• Aim:
Rewrite the data below, replacing every "screenshot" with "screen capture" and changing nothing else. Leave the pictures out of your answer.

• Records shown:

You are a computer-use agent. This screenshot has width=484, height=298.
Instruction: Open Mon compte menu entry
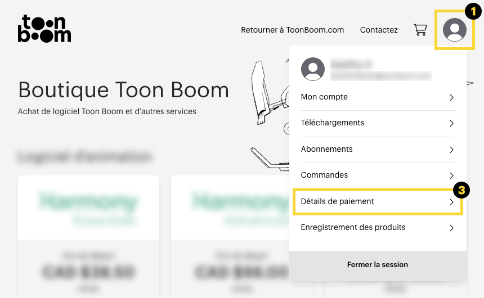coord(378,97)
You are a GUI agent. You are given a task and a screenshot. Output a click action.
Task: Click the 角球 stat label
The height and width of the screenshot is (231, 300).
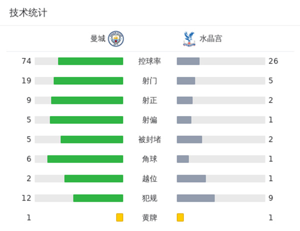[x=150, y=159]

• Task solution:
You are a computer-use agent. This screen capture has width=484, height=298.
Instruction: Open Mon compte menu entry
coord(378,97)
You are a GUI agent. You are given a task and a screen capture. Output a click action.
Task: Click the 角球 stat label
The height and width of the screen capture is (231, 300).
[x=150, y=159]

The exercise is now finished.